Рыбак, которому выпало взять бродягу к себе, спокойно кивнул. Самым вероятным исходом ему казалось, что беднягу и до берега не довезут живым. Он и так был как мертвый, тело холодное, точно уже без жизни, и вот-вот оборвется последнее дыхание. Тогда останется только его похоронить, как условились – вскладчину, и вовсе незачем брать на душу никакого злодейства.
Однако спасенный дотянул до берега, не умер ни на следующий день, ни через два. Хозяйка хижины, где лежал больной, безропотно присматривала за ним: она была женой и матерью рыбака и сочувствовала человеку, который спасся из морской бездны. Сознание не возвращалось к чужаку почти месяц. Наконец он начал ненадолго приходить в себя, но не был в ясном рассудке и не мог даже назвать свое имя.

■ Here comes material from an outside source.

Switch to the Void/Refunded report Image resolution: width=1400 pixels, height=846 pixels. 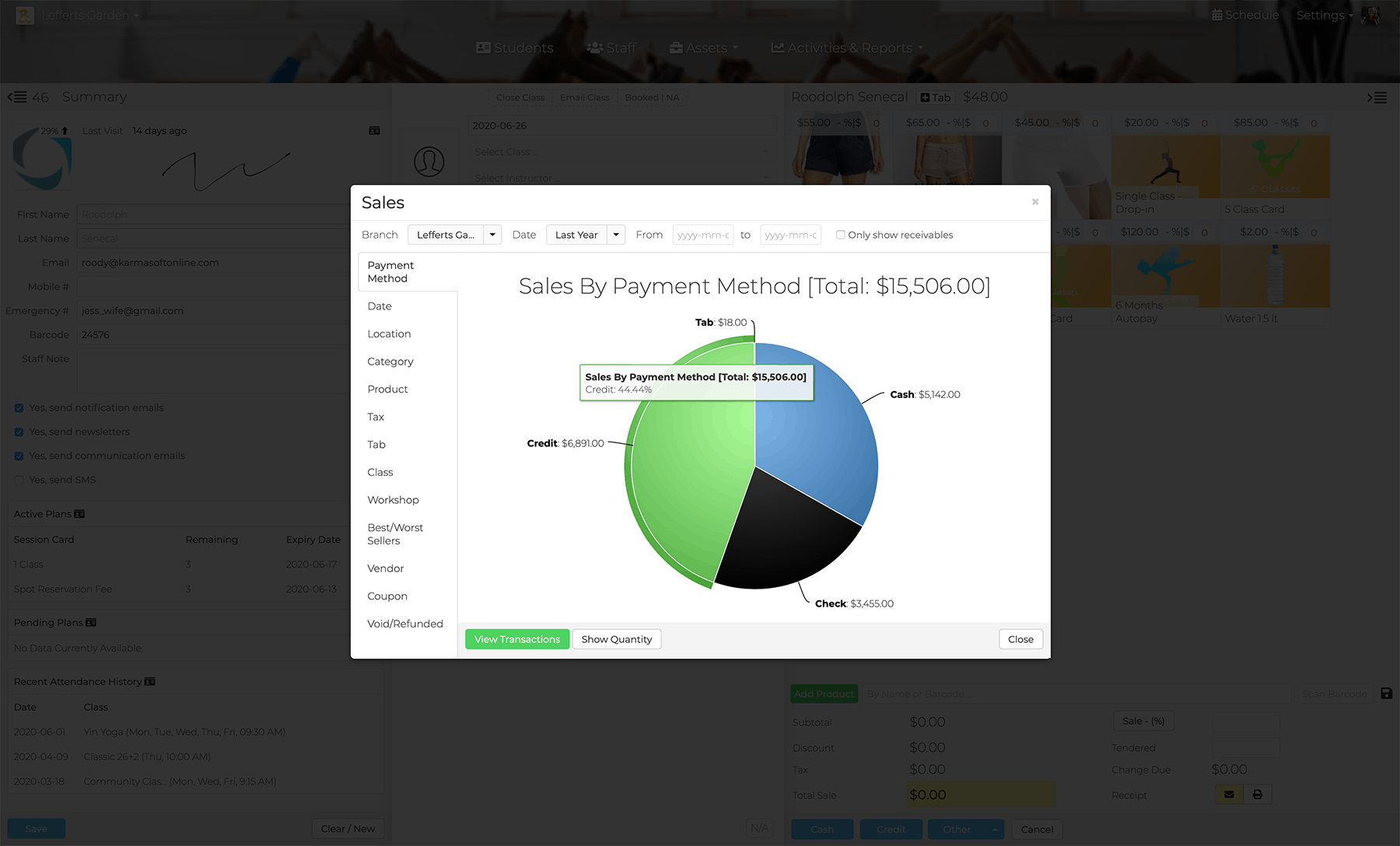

Теперь рыбаки по-настоящему встревожились. Человек, оказавшийся в одиночестве в открытом море, нередко сходит с ума – уж они-то об этом слыхали! Видно, бедняга помешался. И если даже заботой трех соседских семей он встанет на ноги, то не станет ни помощником на баркасе, ни работником по дому. Как с ним быть? Не век же держать у себя.
Трое друзей обсудили новый поворот судьбы чужака. Другого выхода нет: придется отвезти его в городскую больницу для бедных. Так они вскоре и сделали, из жалости дав незнакомцу еще чуток оправиться и прийти в себя. И без того в рыбацкой хижине он прожил четыре месяца.

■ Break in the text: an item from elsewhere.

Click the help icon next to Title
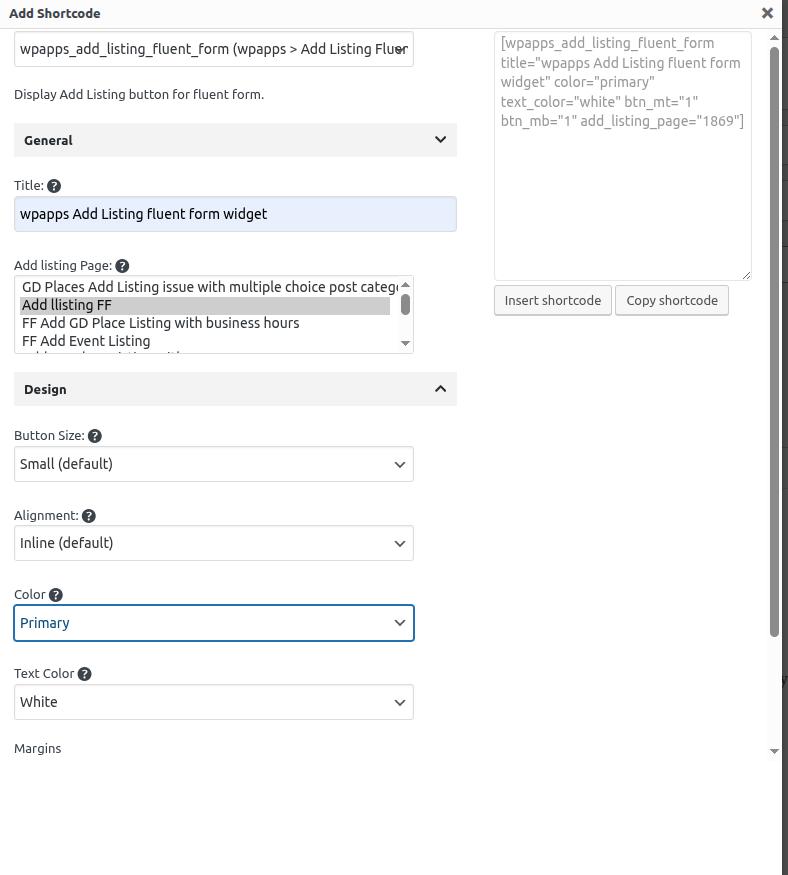This screenshot has height=875, width=788. [x=54, y=186]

Чтобы как-то звать незнакомца, ему дали имя Дайк, под которым его и записали в больнице. Это было самое расхожее имя среди анварденского простонародья. Дайк – поденщик, грузчик, матрос… Уличных собак тоже часто называли этим простым именем.
Благотворительная больница, которая существовала в Анвардене на добровольные пожертвования, была настоящими воротами на кладбище, жуткой морилкой для неимущих, какими всегда становятся заведения, живущие на подачки. Но Дайк и там не умер, хотя спустя пару месяцев во время очередного повального поветрия среди больных заразился и опять слег. Так целый год своей жизни, с тех пор как рыбаки обнаружили его на волнах в обнимку с обломком мачты, Дайк пролежал полумертвый и едва ли не все время без памяти.
Наконец по выздоровлении он покинул больницу и отныне должен был заботиться о себе сам.
Сны стали преследовать его не сразу.
Дайк старался вспомнить себя. Вместо собственной памяти он пробудил в себе странные видения, которые никак не могли быть его судьбой и принадлежали кому-то другому.
Сперва Дайк думал, что это у него бред от голода. Он был широкоплечий парень, хотя сильно исхудавший и ослабевший. Такому не подают охотно. Ремесла Дайк никакого не знал, а может, просто не помнил. Ему оставалась поденщина, но Дайк был подавлен, непредприимчив и не выдерживал соперничества с местными, которым совсем не улыбалось, чтобы чужак отбивал у них хлеб.
Дайк жил в гавани и ночевал среди разбитых бочек, от которых несло солониной и рыбой. Вернувшись к себе на ночлег, парень с ужасом ждал приближения снов. Они не всегда были кошмарными. Может быть, если бы Дайк помнил, кто он на самом деле, он с радостью отдавался бы своим ярким видениям. Но он, потерявший себя самого, раз за разом становился свидетелем чьей-то чужой жизни, неизвестно как связанной с ним и мучающей его неразрешимым вопросом.
Дайк затих, закрыв глаза, закутавшись дырявым плащом. И вот перед ним в сияющем зерцале уже стоит прекрасный, как пламя, небожитель. Его зовут царь Бисма, Бисма Содевати.
Небожители – великий народ Вседержителя. Когда Дайк лежал в благотворительной больнице, он не помнил самых простых сведений о сотворении мира, даже тех, которые знает любой простолюдин, хоть изредка посещающий храмы. Послушники, приходившие даром ухаживать за больными, рассказали ему суть веры.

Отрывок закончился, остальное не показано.